* _Records provided_
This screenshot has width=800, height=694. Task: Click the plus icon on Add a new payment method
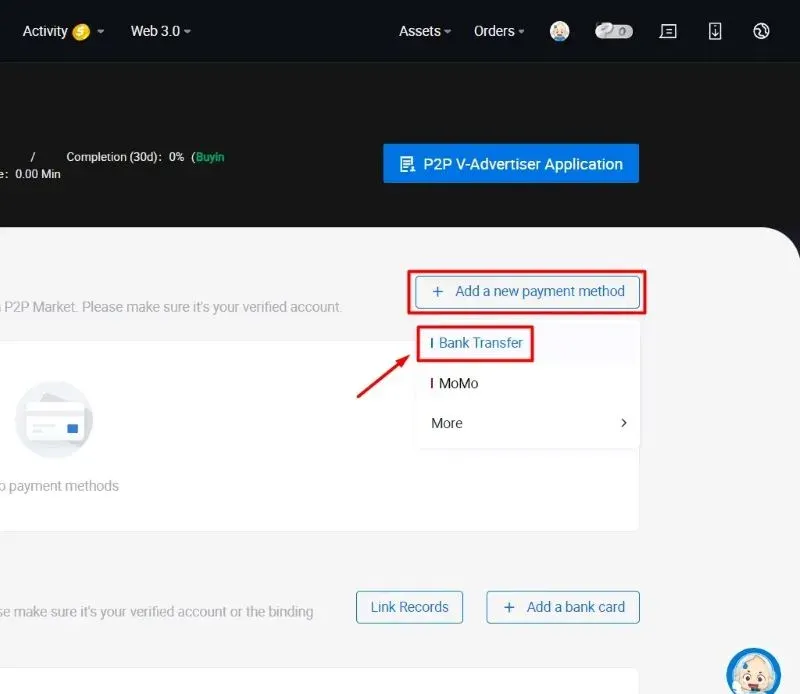[437, 292]
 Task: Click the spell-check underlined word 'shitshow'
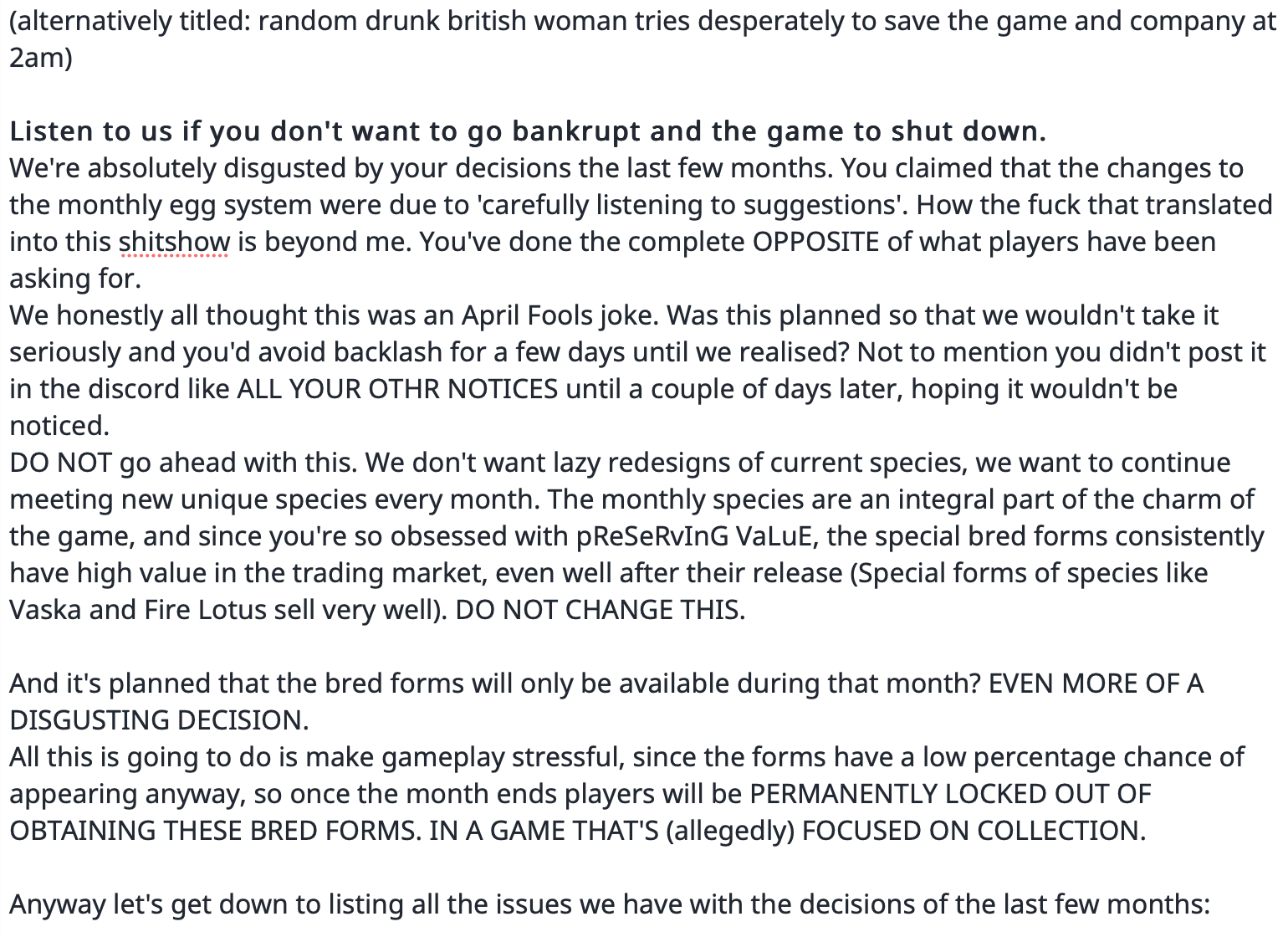174,241
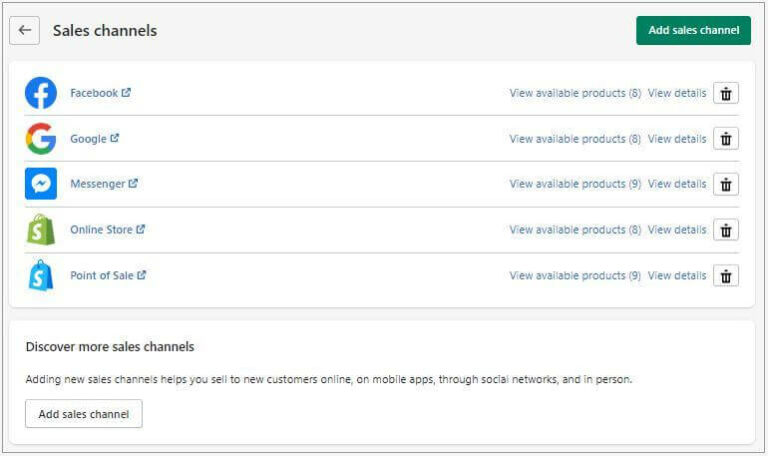The image size is (768, 456).
Task: Click the blue Point of Sale bag icon
Action: [41, 275]
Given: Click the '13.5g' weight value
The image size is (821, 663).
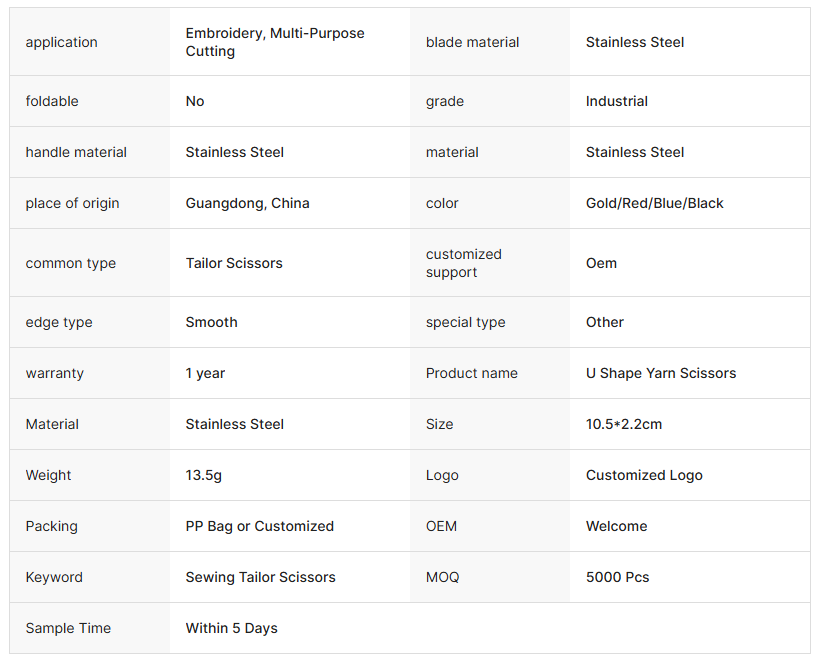Looking at the screenshot, I should coord(203,475).
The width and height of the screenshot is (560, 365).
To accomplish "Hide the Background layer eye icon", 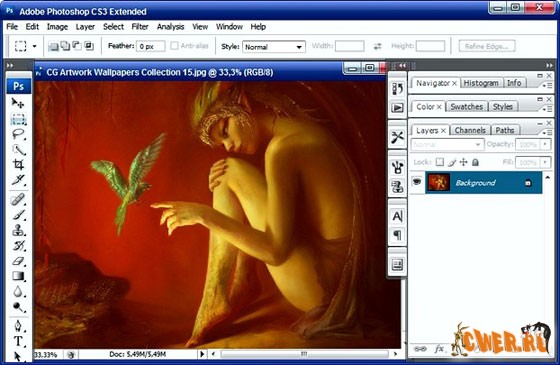I will [x=416, y=182].
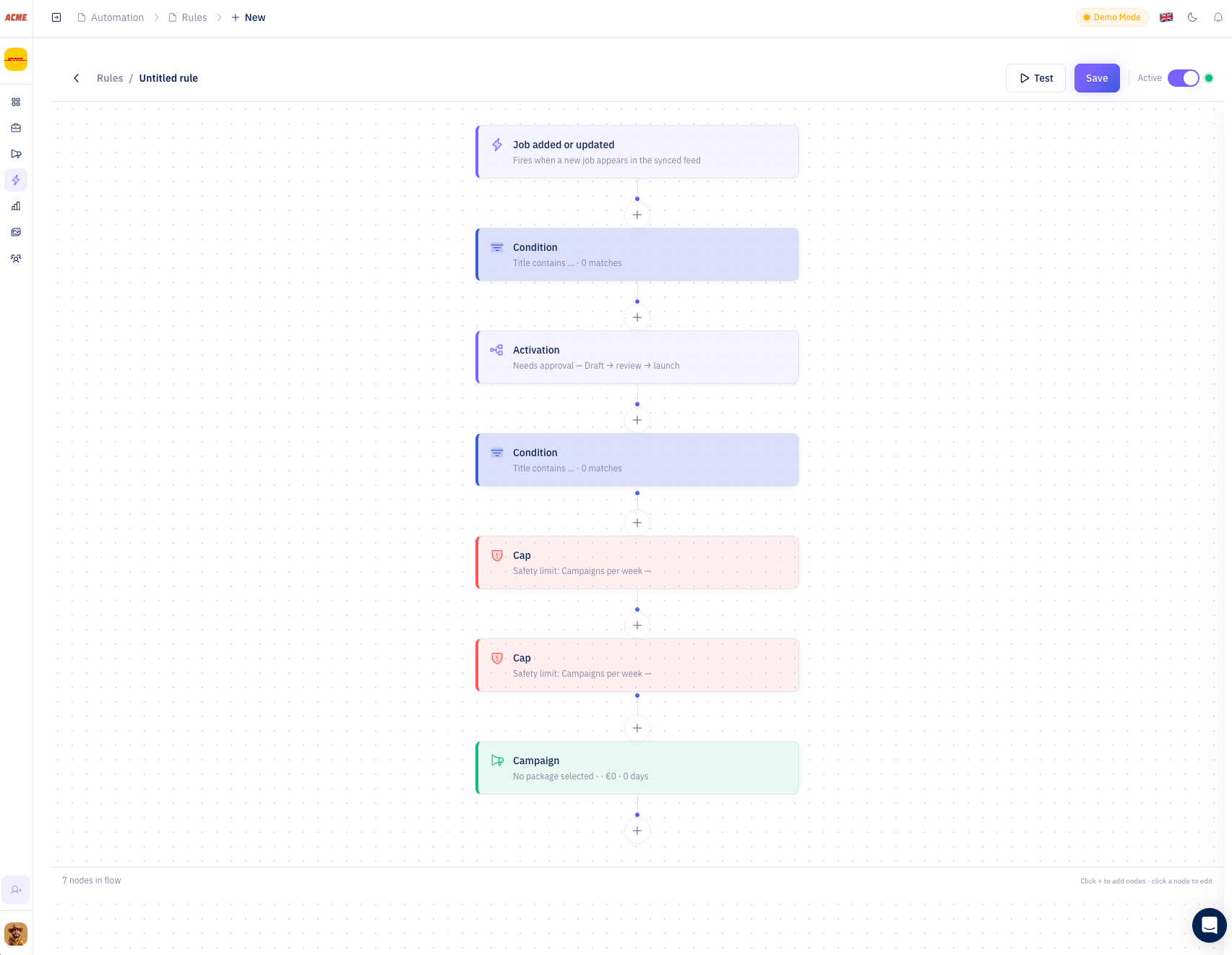Go back using the left chevron arrow

pos(76,78)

* _Required work_
Restate each line from the start of the listing through the line bearing "The width and" word for word. Drop the pictures.

* _Task solution_
This screenshot has width=800, height=694. Task: Click the plus icon on Add a new payment method
[437, 292]
 Task: Click the spell-check underlined word 'shitshow'
174,241
The image size is (768, 456).
Task: Click the blue Point of Sale bag icon
Action: [41, 275]
Given: Click the '13.5g' weight value
The image size is (821, 663).
Looking at the screenshot, I should coord(203,475).
The width and height of the screenshot is (560, 365).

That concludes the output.